§ **Task details**:
Please copy each line of the listing below in which the word "column" appears.

§ **Working data**:
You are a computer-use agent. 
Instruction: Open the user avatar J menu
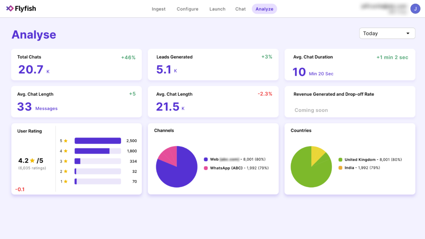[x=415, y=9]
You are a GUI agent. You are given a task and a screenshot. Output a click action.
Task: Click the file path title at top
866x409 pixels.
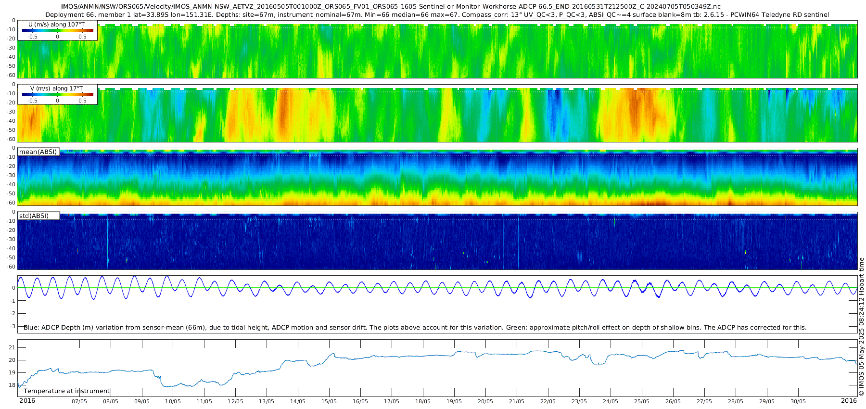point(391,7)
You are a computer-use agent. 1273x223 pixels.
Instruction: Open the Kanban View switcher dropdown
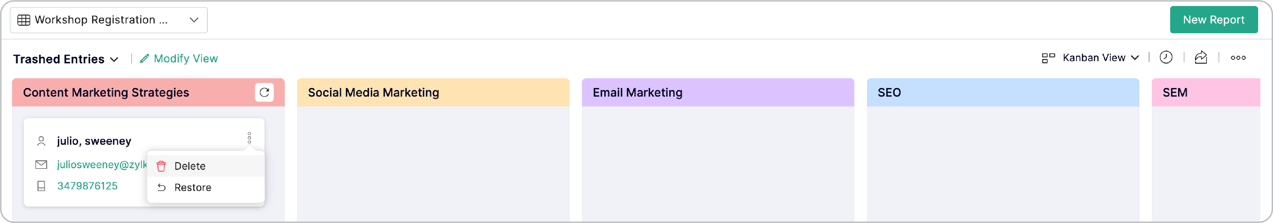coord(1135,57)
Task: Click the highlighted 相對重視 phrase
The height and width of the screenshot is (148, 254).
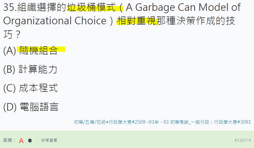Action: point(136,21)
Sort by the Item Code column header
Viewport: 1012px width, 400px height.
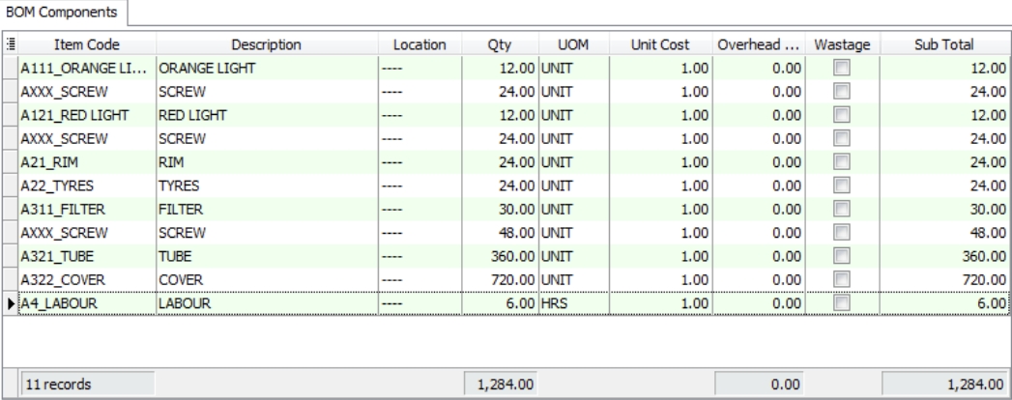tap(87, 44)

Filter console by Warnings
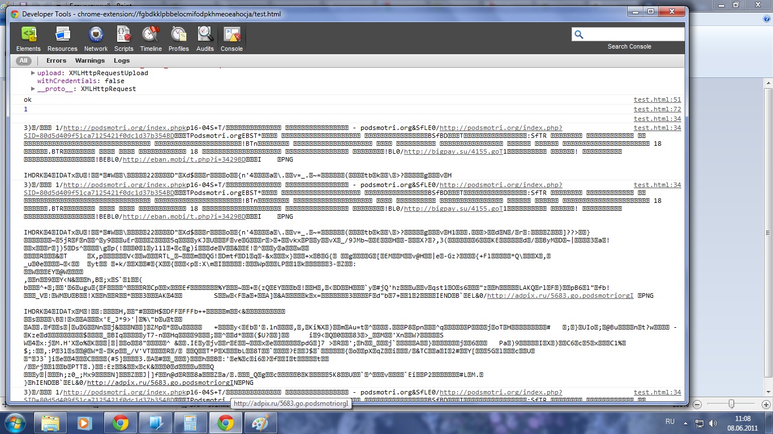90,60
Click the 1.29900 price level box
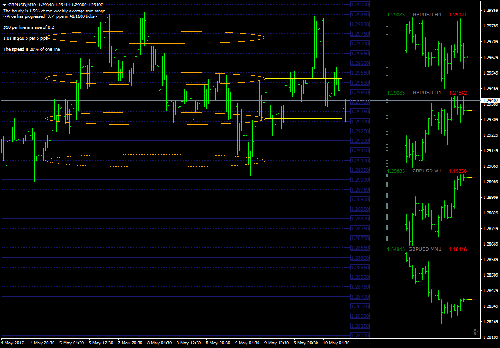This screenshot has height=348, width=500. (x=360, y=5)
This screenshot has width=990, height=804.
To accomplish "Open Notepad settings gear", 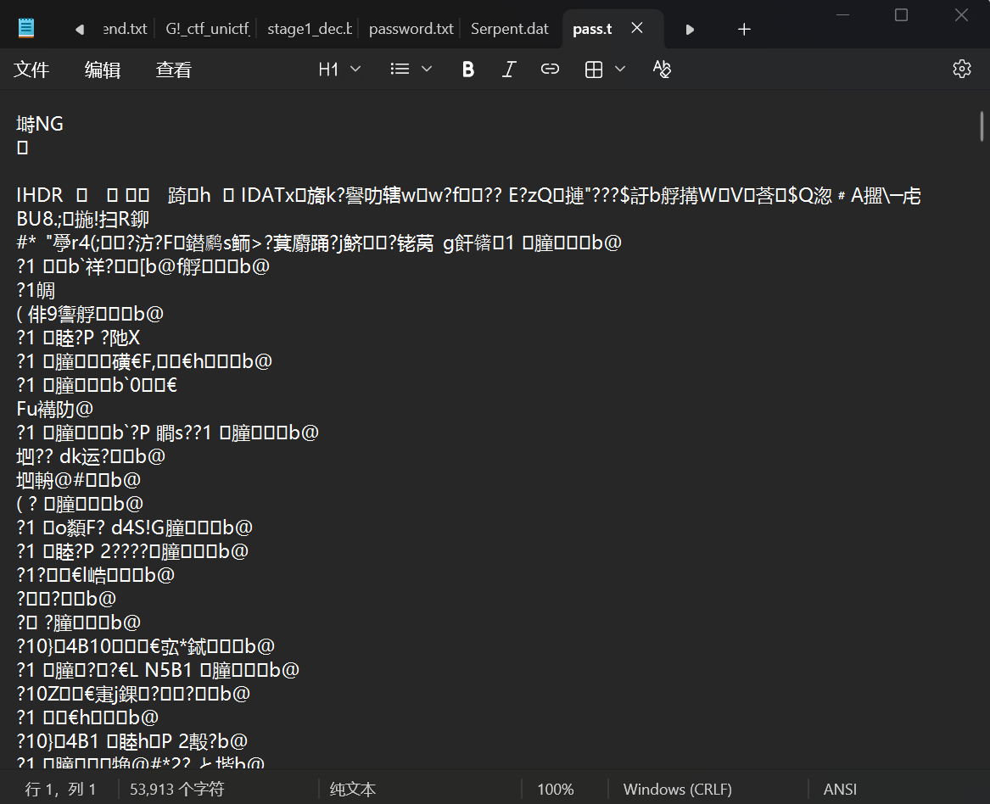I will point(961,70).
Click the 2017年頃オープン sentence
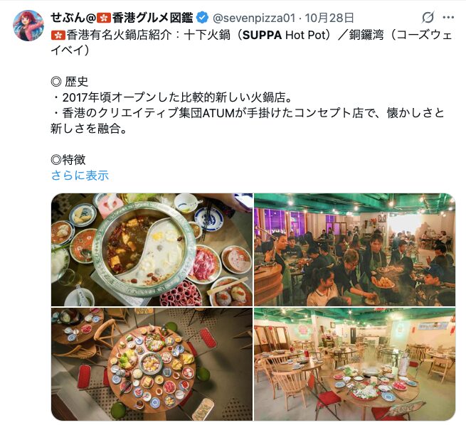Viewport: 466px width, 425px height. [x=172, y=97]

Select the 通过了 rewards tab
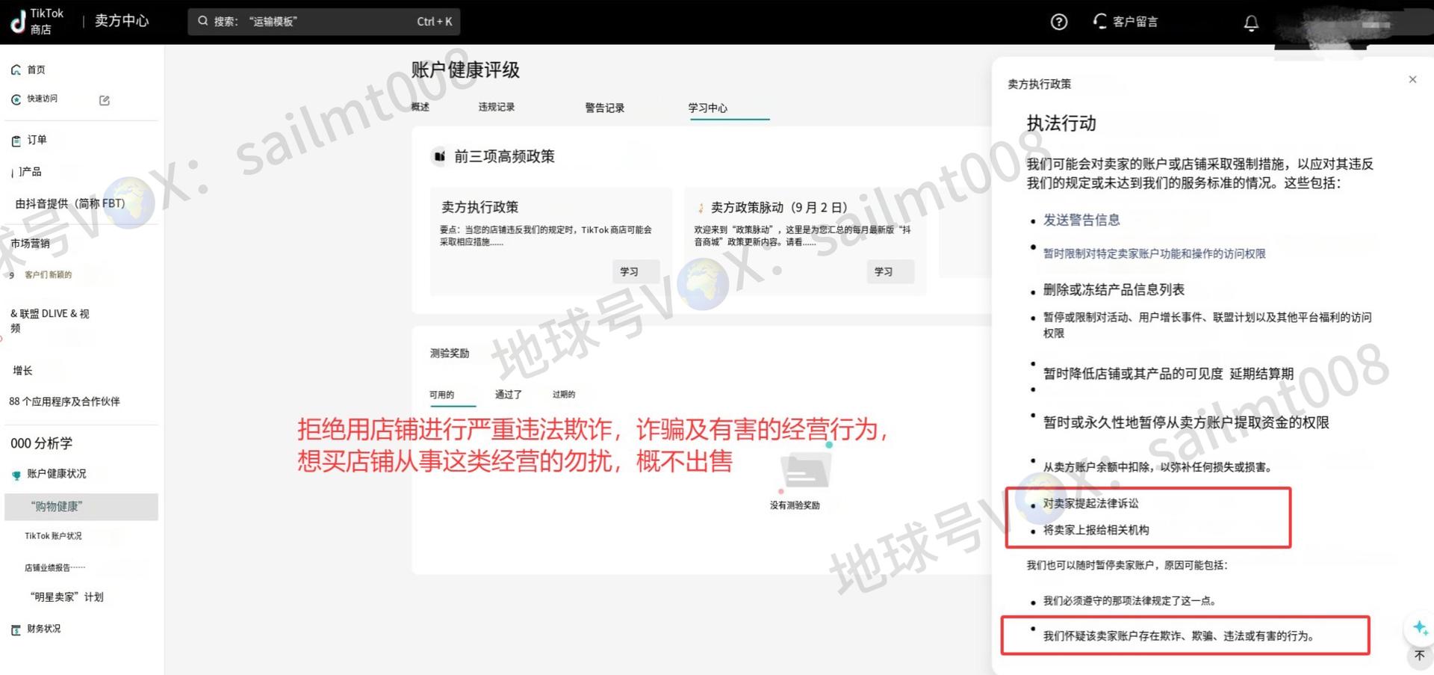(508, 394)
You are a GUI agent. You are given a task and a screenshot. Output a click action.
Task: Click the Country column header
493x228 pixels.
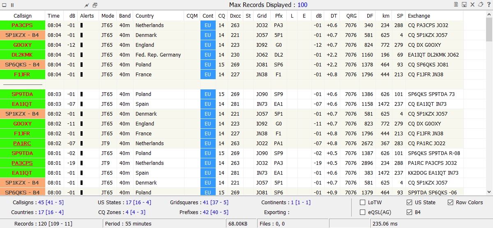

§ **Solution to this exercise**:
Sort by the Item Code column header
Task: Click the Country column header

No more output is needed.